El gobierno cubano celebró este 26 de julio el “Día de la Rebeldía”, al conmemorar el 58 aniversario del ataque al Cuartel Moncada, realizado la misma fecha en 1953, acto que simbólicamente marcó el inicio del fin de la dictadura de Fulgencio Batista en la isla caribeña.
Sofocada por una crisis económica que comenzó en 1959 y que aún perdura, finalmente el gobierno comunista cubano parece reconocer la incapacidad del llamado socialismo para resolver las necesidades básicas de la nación.
Entre las medidas que se han promulgado está el permitir a los cubanos comprar y vender viviendas y automóviles, aunque no como negocio. Igualmente se ha permitido que los cubanos puedan abrir ciertos negocios y contratar empleados. Pero los pasos que está tomando el gobierno cubano siguen siendo vacilantes y sin una fundación sólida.

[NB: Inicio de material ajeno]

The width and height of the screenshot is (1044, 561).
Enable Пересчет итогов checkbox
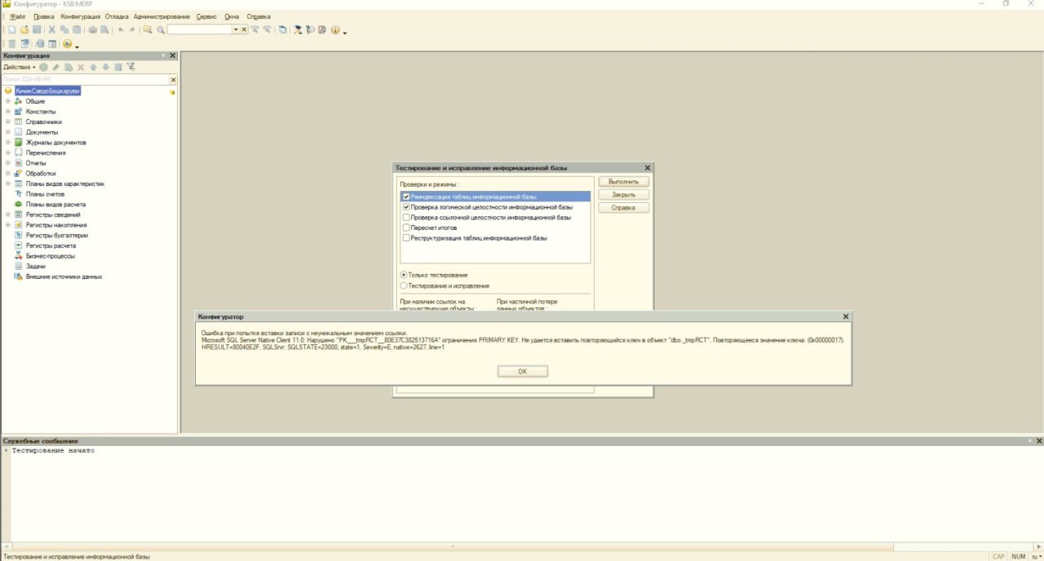click(x=405, y=228)
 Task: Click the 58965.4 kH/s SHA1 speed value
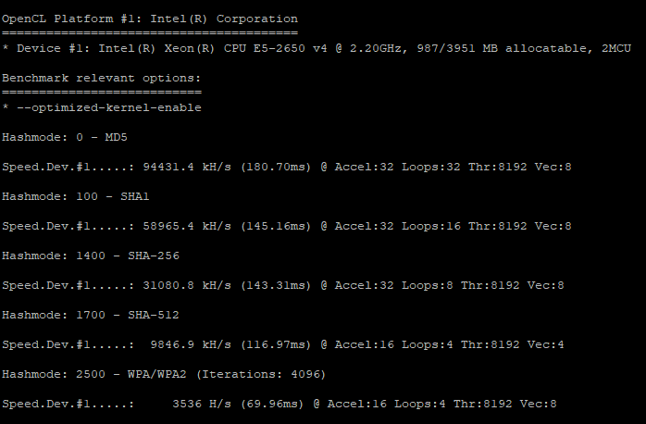point(187,226)

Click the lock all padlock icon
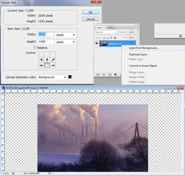click(115, 37)
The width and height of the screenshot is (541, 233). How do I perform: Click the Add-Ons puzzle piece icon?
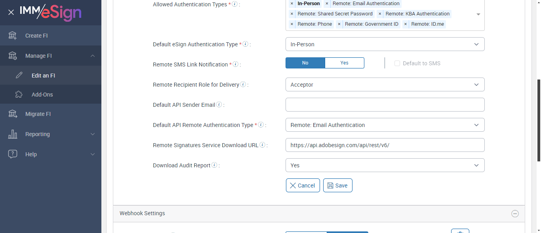tap(19, 95)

La interrogante sigue siendo si en realidad el Partido Comunista Cubano, único permitido en la isla, llegará a aceptar que el modelo socialista ha fracasado y que tal y como hizo China, el recurso para un desarrollo se encuentra en la economía de libre mercado.

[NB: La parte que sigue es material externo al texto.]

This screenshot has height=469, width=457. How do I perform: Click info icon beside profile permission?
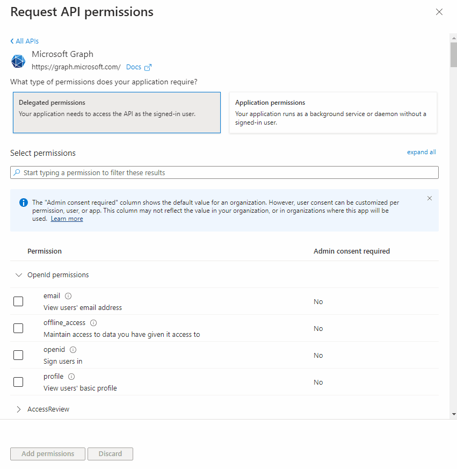point(71,377)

No quiero imaginar a los comunistas ortodoxos, esos que se rasgan las vestiduras cada día por las “injusticias capitalistas”, mientras observan como China, o Vietnam y ahora Cuba, van soltando la ideología, cambiándola por la fórmula económica que ningún otro sistema ha podido superar.

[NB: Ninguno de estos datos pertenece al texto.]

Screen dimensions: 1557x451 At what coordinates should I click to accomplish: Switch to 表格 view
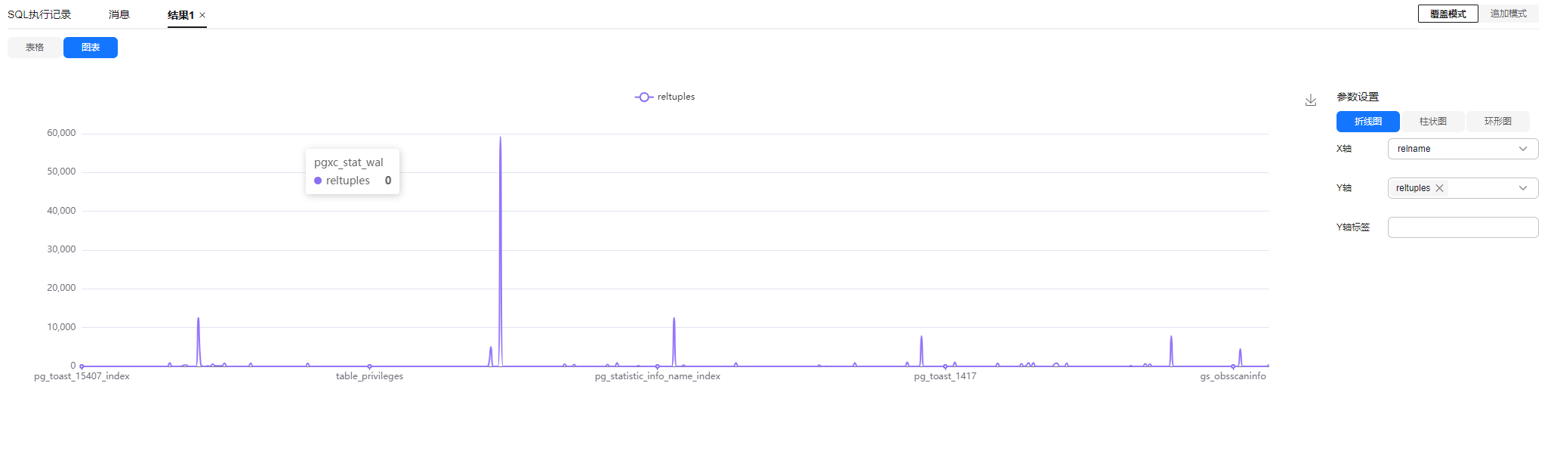pyautogui.click(x=35, y=48)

El marxismo, surgido allá en al siglo XIX, ha resultado ser una de las falacias más grandes de la historia. Cuando Carl Marx desarrolló sus teorías predijo que la revolución socialista contra el capitalismo se produciría en las fábricas debido a la concentración de obreros. Tanto los rusos como los chinos se encargaron de demostrar su equivocación al realizar revoluciones con base en el campesinado.
Se le endilgó entonces a las teorías marxistas, las ideas del ruso Lenin y de ahí surgió el marxismo leninismo.
Impuesto a la fuerza en con la creación de la unión Soviética, el comunismo sentó sus bases en Europa del este debido a la ocupación soviética durante la II Guerra Mundial, y poco después triunfaría en China.
Irónicamente los líderes comunistas tanto de China como de la URSS, invirtieron sus esfuerzos en acusarse mutuamente de herejes por “mal interpretar” la ideología al tiempo que se dedicaban a tratar de conquistar lo que pudieran del resto del mundo. Hacer una lista de las intervenciones imperialistas del las metrópolis comunistas del siglo XX sería muy largo. Basta mencionar a Corea, Vietnam y otros países del sudeste asiático.
De hecho, la mayoría de los aspirantes a dictadores, especialmente en Africa y América Latina, usaron el comunismo como punta de lanza para llegar al poder, o en el caso de Cuba, perpetuarse en el poder.
En Cuba lo que comenzó como una rebelión de fuerzas populares en contra de un gobierno dictatorial, fue transformado una vez que Fidel Castro llegó al poder, en una “revolución socialista”.
Medio siglo después finalmente los jerarcas cubanos, parecen “descubrir” que el sistema “socialista” no puede resolver los problemas de la población y se lanzan a un experimento de libre mercado.
En el camino de la construcción del socialismo 10% de la población cubana está en el exilio, Cuba tiene un atraso enorme frente a otros países similares, y miles de personas han muerto tratando de huir, en cárceles, o en la lucha por derrocar a la dictadura.
Los resultados de este experimento están por verse. Lo que si está claro es que desde que se promulgaron las medidas miles de cubanos han abrazado con furor la idea del libre mercado, abriendo negocios y dejando de ser ovejitas del Estado.
Ahora hay que ver hasta dónde están dispuestos a llegar los jerarcas de La Habana en esta apertura económica al tiempo que se resisten a abandonar el poder.